[tor-commits] [metrics-web/master] Include partials in download performance graphs.

karsten at torproject.org karsten at torproject.org
Mon May 25 14:21:12 UTC 2020


commit 110cb010bd29b24902b62273b96566bf086da270
Author: Karsten Loesing <karsten.loesing at gmx.net>
Date:   Sun May 24 08:43:10 2020 +0200

    Include partials in download performance graphs.
    
    As part of #34023, we're going to give up on making 50 KiB and 1 MiB
    downloads in the near future.
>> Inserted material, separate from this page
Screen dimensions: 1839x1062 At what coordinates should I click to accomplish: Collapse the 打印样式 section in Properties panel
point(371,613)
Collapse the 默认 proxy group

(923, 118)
In order to continue plotting time to
    download these file sizes we're including partial downloads of larger
    file sizes.
    
    Implements #30611.
---
 src/main/R/rserver/rserve-init.R                   |  8 ++-
 .../torproject/metrics/stats/onionperf/Main.java   | 47 +++++++++++++++++-
 src/main/resources/web/json/metrics.json           |  3 +-
 .../resources/web/jsps/reproducible-metrics.jsp    |  5 +-
 src/main/resources/web/jsps/stats.jsp              |  9 ++--
 src/main/sql/onionperf/init-onionperf.sql          | 57 ++++++++++++++++++++++
 6 files changed, 115 insertions(+), 14 deletions(-)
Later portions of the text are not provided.